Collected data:
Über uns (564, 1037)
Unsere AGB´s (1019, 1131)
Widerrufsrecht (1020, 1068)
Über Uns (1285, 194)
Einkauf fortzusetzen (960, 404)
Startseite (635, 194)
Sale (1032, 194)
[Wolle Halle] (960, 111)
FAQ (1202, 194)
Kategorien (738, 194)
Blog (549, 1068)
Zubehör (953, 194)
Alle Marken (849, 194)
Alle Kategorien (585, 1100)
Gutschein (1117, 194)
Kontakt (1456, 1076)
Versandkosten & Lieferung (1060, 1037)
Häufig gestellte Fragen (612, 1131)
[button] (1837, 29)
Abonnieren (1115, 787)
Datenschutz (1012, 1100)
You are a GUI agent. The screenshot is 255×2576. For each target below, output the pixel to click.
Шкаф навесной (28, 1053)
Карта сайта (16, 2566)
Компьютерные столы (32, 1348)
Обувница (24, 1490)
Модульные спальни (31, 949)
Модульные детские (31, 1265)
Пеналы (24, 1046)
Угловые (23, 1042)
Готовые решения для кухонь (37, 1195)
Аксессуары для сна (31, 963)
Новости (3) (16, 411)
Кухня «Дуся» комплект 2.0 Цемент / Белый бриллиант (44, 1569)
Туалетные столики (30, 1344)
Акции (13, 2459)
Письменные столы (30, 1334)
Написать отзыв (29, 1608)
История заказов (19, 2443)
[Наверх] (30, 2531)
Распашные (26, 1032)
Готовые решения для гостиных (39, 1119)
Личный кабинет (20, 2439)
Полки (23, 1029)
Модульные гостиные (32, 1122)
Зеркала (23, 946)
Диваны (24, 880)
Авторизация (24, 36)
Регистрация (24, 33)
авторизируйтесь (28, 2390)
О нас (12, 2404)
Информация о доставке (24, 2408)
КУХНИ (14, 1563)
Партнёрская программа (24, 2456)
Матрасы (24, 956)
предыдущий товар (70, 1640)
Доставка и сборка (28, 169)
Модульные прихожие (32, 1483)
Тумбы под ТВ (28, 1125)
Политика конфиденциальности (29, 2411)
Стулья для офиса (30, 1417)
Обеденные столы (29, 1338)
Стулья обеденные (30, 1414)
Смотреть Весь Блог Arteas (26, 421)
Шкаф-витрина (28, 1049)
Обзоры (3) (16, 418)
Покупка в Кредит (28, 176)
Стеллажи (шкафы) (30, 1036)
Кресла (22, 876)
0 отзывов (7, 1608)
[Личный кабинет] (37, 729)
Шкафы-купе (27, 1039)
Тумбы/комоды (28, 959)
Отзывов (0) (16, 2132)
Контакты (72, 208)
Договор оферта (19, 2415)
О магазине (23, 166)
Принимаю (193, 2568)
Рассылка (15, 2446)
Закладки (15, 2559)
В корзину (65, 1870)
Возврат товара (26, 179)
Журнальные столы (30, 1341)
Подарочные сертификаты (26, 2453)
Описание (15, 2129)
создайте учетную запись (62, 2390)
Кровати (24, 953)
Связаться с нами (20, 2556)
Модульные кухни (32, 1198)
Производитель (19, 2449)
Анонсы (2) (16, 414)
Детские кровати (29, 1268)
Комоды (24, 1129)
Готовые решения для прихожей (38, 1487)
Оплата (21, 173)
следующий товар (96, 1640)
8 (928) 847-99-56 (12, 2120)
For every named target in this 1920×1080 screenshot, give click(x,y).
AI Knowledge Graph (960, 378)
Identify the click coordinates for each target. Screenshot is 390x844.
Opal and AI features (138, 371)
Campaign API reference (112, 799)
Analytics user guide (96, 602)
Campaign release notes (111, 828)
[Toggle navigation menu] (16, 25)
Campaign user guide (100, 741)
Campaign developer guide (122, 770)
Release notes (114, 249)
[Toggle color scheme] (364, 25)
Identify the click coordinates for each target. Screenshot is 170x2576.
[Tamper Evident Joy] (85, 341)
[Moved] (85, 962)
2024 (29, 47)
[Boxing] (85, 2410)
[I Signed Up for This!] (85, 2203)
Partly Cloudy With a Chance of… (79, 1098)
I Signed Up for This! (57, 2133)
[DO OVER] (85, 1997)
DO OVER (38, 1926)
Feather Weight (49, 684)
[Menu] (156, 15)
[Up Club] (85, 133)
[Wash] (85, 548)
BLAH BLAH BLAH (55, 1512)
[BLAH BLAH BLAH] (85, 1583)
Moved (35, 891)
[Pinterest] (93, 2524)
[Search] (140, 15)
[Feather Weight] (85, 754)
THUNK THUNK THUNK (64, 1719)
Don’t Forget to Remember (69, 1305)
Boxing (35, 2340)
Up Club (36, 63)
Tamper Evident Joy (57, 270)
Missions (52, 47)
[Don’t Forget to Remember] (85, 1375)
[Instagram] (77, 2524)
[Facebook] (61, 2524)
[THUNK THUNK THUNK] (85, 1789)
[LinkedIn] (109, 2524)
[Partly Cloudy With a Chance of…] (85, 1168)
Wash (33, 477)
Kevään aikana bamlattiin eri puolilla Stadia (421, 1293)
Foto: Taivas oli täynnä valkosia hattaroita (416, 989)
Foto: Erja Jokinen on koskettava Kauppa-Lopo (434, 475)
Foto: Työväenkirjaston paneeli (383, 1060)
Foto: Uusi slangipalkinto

### Problem details
All lines above that include the word "Cloudy" should be located and copied.

### Task solution
Partly Cloudy With a Chance of… (79, 1098)
[Partly Cloudy With a Chance of…] (85, 1168)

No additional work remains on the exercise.